DuPont Cancels Agreement to Acquire Rogers

04.11.2022 - DuPont has terminated the agreement announced in November last year to acquire the outstanding shares of electronics materials specialist Rogers Corporation for $5.2 billion.

At the time, the former chemical giant said the purchase would expand its leading position in high growth markets such as electric vehicles, advanced driver assistance systems (ADAS), 5G telecommunications and clean energy.

Based in Chandler, Arizona, Rogers designs, develops, manufactures and sells high-performance and high-reliability engineered materials and components through its Advanced Electronics Solutions (AES) and Elastomeric Material Solutions (EMS) segments.

The transaction was expected to close in the second quarter of this year, subject to customary closing conditions, including approval by Rogers shareholders and receipt of applicable regulatory clearances.

While DuPont did not explicitly say where the holdup was, it had earlier pointed to China’s State Administration for Market Regulation (SAMR), as the last remaining instance.
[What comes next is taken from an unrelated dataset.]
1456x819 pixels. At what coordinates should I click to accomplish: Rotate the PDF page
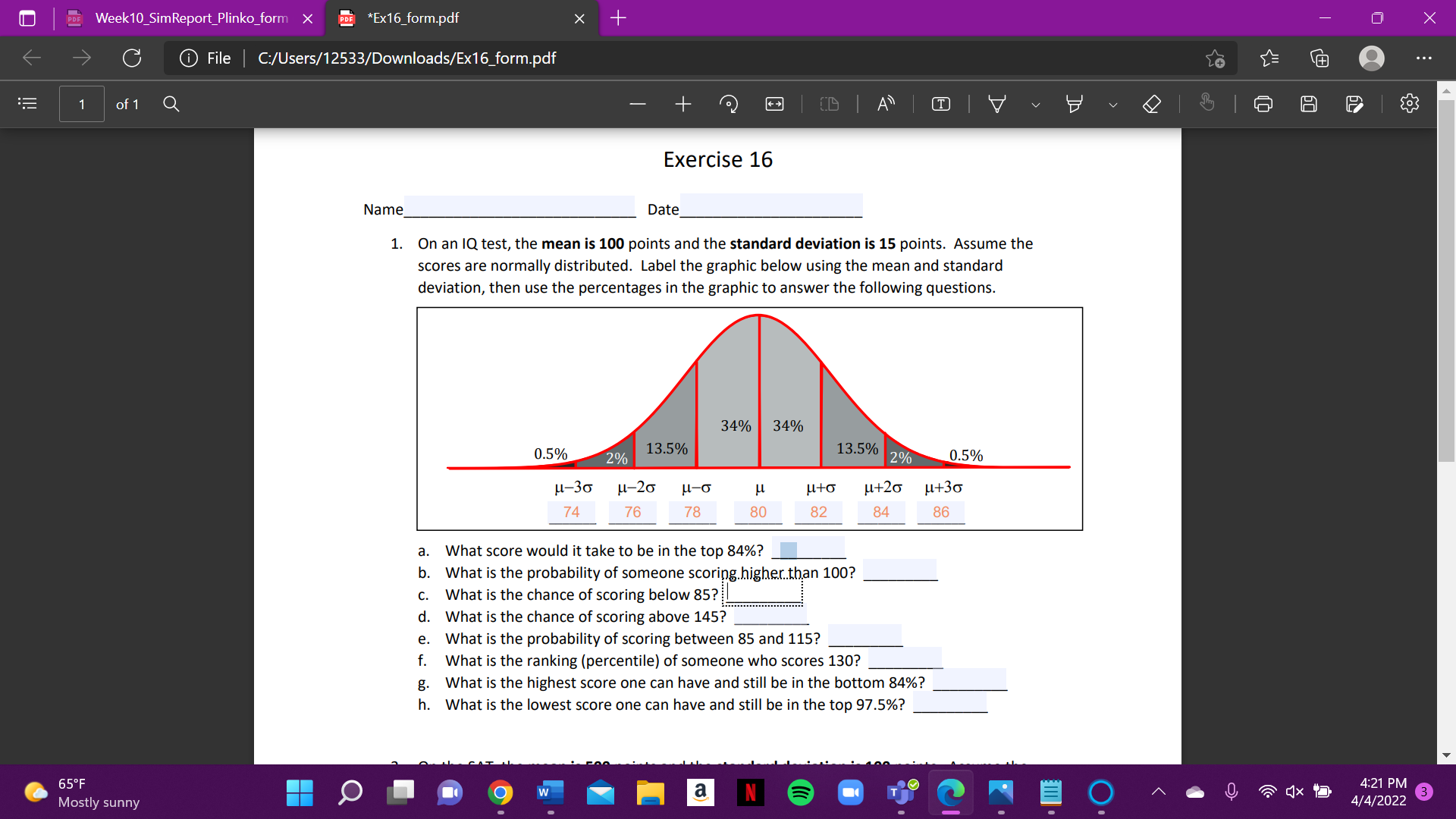click(729, 104)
The US group will now pay compatriot Rogers a previously agreed termination fee of $162.5 million. Rogers’s share price, already sagging, plunged 46% as the break-up plans were announced.

Many analysts said they were taken aback by DuPont’s move, especially as the companies could have extended the deadline. Some said it DuPont was unwilling to wait for the still outstanding approval by Chinese authorities, without knowing the reason.  Others suggested the delay could reflect geopolitical sensitivity about key technology sectors such as semiconductors, electric-vehicle batteries and artificial intelligence.

Barring that, a merger specialist told the Bloomberg news agency that the termination might be less about SAMR blocking a deal than DuPont using the delay to get out of a deal “struck in a very different environment.”

Even before the DuPont pullback rocked the market, the Bloomberg source noted, Roger’s shares were down 16% year-on-year, so that the price agreed at a considerable premium to the company’s value at the time, may have appeared too high.

Others remarked that DuPont, which will be flush with cash when it completes the sale of its Mobility and Materials (M&M) business to US-based plastics major Celanese for $11 billion, could have more attractive takeover targets in mind.  

The European Commission recently cleared the asset sale to Celanese after the Texas-based group agreed to sell DuPont’s global thermoplastic copolymer business – to Italy’s Taro Plast – to allay competition fears.